Blitzschnelle Einbürgerung
Für Leopold blieb nur eine Möglichkeit: die Flucht. Zusammen mit seiner Schwester reiste er im Jahr 1902 mitten in der Nacht aus Österreich ab und kam in die Schweiz. Da nahm er den bürgerlichen Namen Leopold Wölfling an und verzichtete fortan auf seinen adeligen Titel und seinen Rang. Später heiratete er seine Geliebte.
Sie liessen sich in Zug in der Villa Seeburg direkt am See nieder. Zwei Jahre später wurde Leopold Bürger der Stadt Zug, die Bevölkerung sprach sich einstimmig dafür aus. «Man musste damals nur zwei Jahre in der Schweiz gewohnt haben, bevor man sich einbürgern lassen konnte», weiss van Orsouw.
Luises Ehebruch
Die Zugerinnen und Zuger waren offenbar mächtig stolz auf den königlichen Mitbürger.
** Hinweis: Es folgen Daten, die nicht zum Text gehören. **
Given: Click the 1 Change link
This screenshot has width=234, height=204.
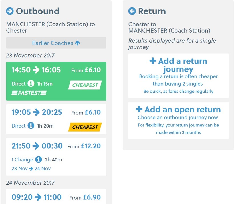Looking at the screenshot, I should click(x=22, y=159).
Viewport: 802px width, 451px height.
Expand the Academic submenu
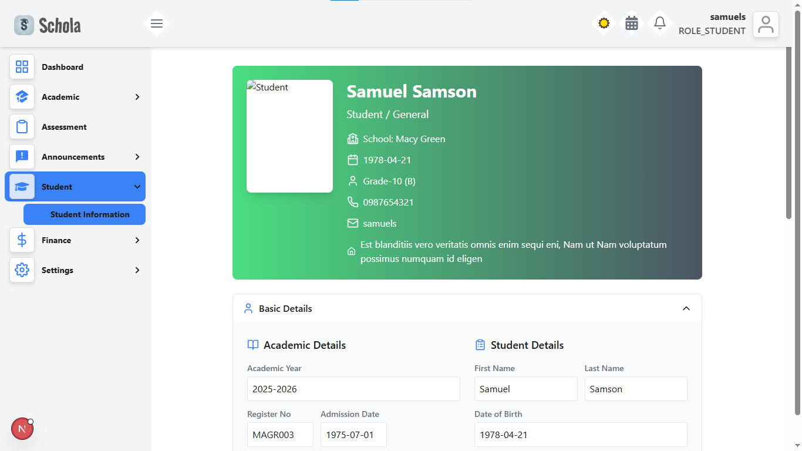(x=136, y=97)
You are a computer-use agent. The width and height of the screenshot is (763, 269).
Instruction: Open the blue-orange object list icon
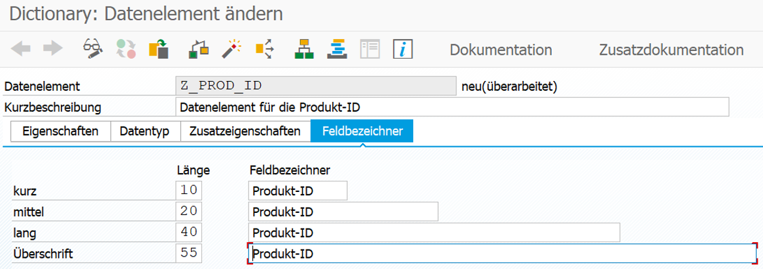click(x=337, y=49)
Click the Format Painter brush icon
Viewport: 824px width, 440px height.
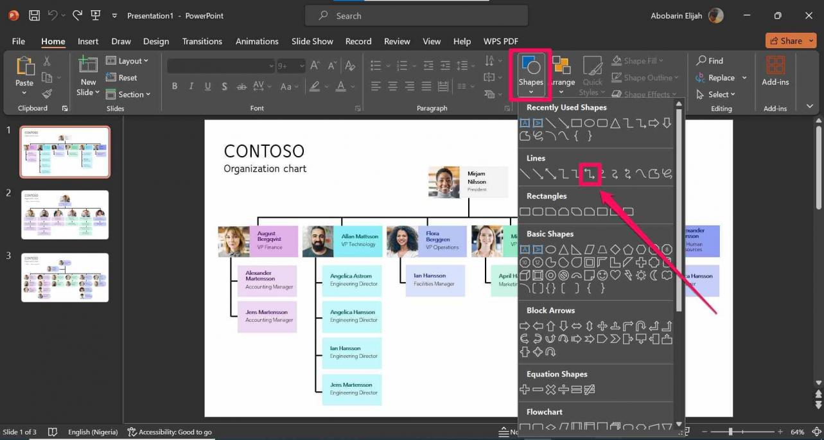[47, 94]
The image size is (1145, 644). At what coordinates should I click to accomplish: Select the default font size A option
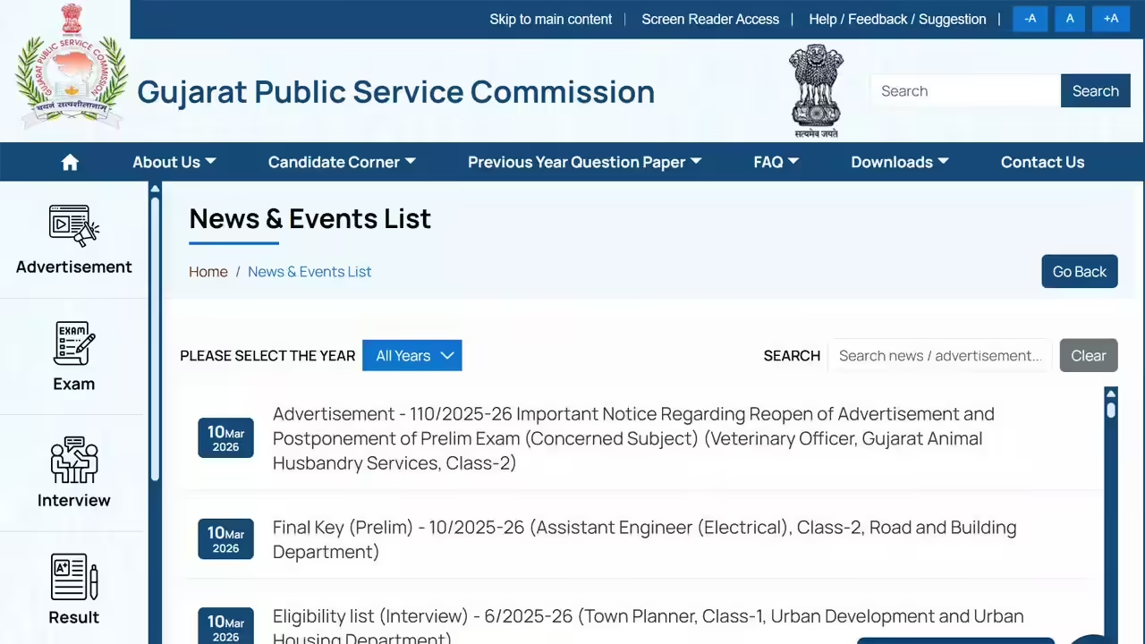(x=1070, y=18)
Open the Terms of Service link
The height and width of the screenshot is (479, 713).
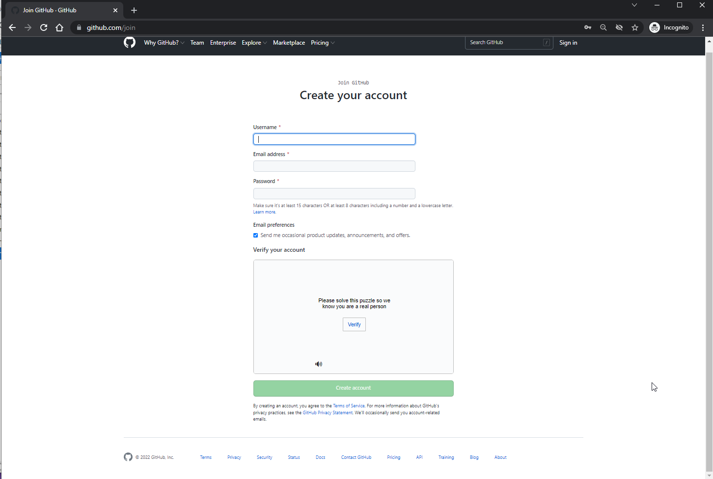tap(349, 406)
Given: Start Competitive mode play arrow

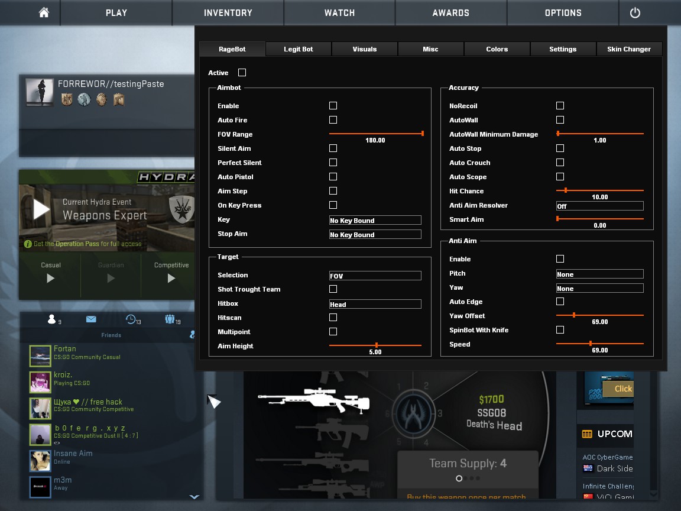Looking at the screenshot, I should pos(171,278).
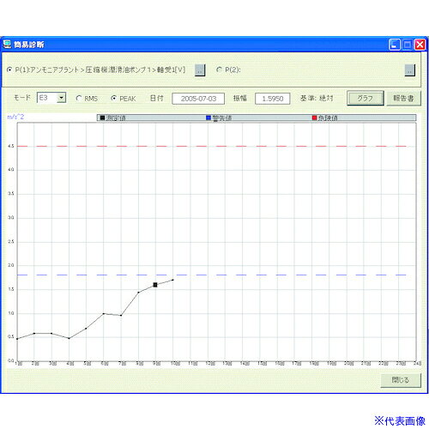Select the P(2) radio button
This screenshot has height=429, width=429.
point(220,69)
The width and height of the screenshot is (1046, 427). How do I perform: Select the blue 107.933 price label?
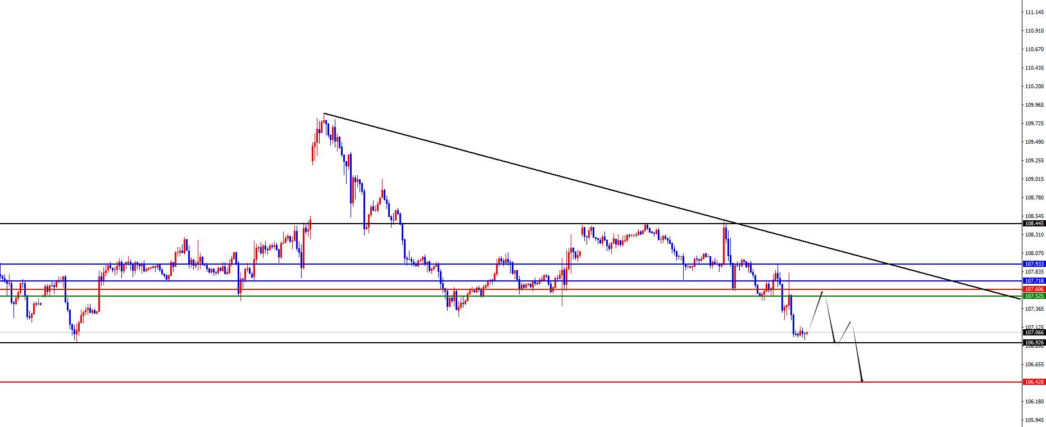click(x=1034, y=264)
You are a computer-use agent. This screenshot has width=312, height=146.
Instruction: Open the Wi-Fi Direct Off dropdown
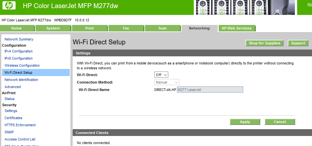(x=161, y=75)

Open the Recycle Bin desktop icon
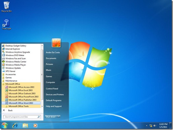click(6, 7)
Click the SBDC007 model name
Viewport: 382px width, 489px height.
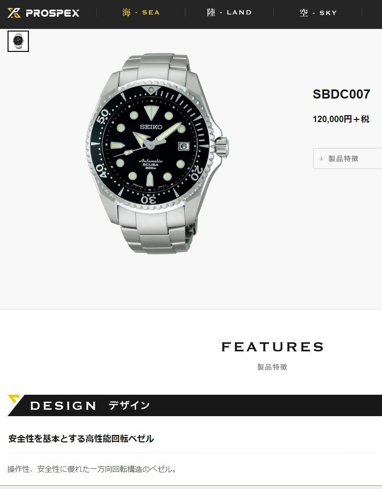(x=341, y=94)
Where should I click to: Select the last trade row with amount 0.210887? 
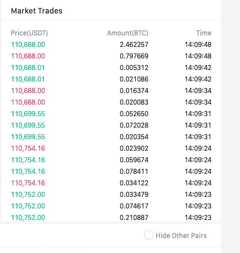(x=111, y=218)
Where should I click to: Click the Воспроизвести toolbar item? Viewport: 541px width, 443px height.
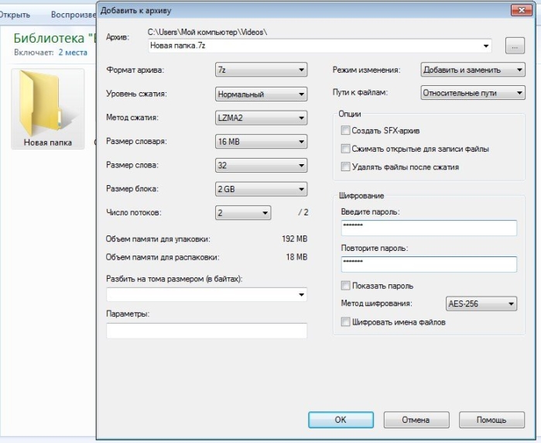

Dazu van Orsouw: «Sie waren stolz, dass dieser ehemalige Erzherzog Zuger werden wollte. Solche Blaublüter kannte man sonst nur aus den Zeitungen und plötzlich hatte man einen vor sich.» Ausserdem beteiligte sich Leopold am gesellschaftlichen Leben, war etwa Mitglied in einem Kegelklub und verkehrte in verschiedenen Beizen.
Auch Leopolds Schwester Luise floh wegen der Liebe in die Schweiz. Sie liess ihren Ehemann und ihre fünf Kinder zurück, um mit dem Sprachlehrer ebendieser Kinder zusammen zu sein. Ihr Mann, der künftige König von Sachsen, leitete die sofortige Scheidung ein. Pikant: Bei der Flucht war sie mit ihrem sechsten Kind schwanger. Unklar war, ob es vom Ehemann oder vom Sprachlehrer war.
Die Flucht der königlichen Sprosse machte Schlagzeilen in ganz Europa. Kritik gab es auch an der Schweiz, weil sie über die Skandale der beiden hinwegsah. Doch: Die Geschichte kratzte vor allem am Lack der Habsburger. «Es war der Anfang der Zerfallserscheinungen», ist Michael van Orsouw überzeugt. «Das ehrwürdige alte Kaiserhaus war völlig morsch im Gebälk. 1918 war es dann definitiv fertig mit dem Hause Habsburg.» Die Flucht der beiden habe einen kleinen Teil zum Einsturz beigetragen.
Auch die Schweizerinnen und Schweizer verloren später übrigens ihre Begeisterung für Leopold. Seinen «sittenlosen» Lebensstil führt er auch in der Schweiz weiter. Bereits im Jahr 1907 lässt er sich von seiner neuen Ehefrau scheiden und heiratet Marie Ritter – auch sie eine Ex-Prostituierte.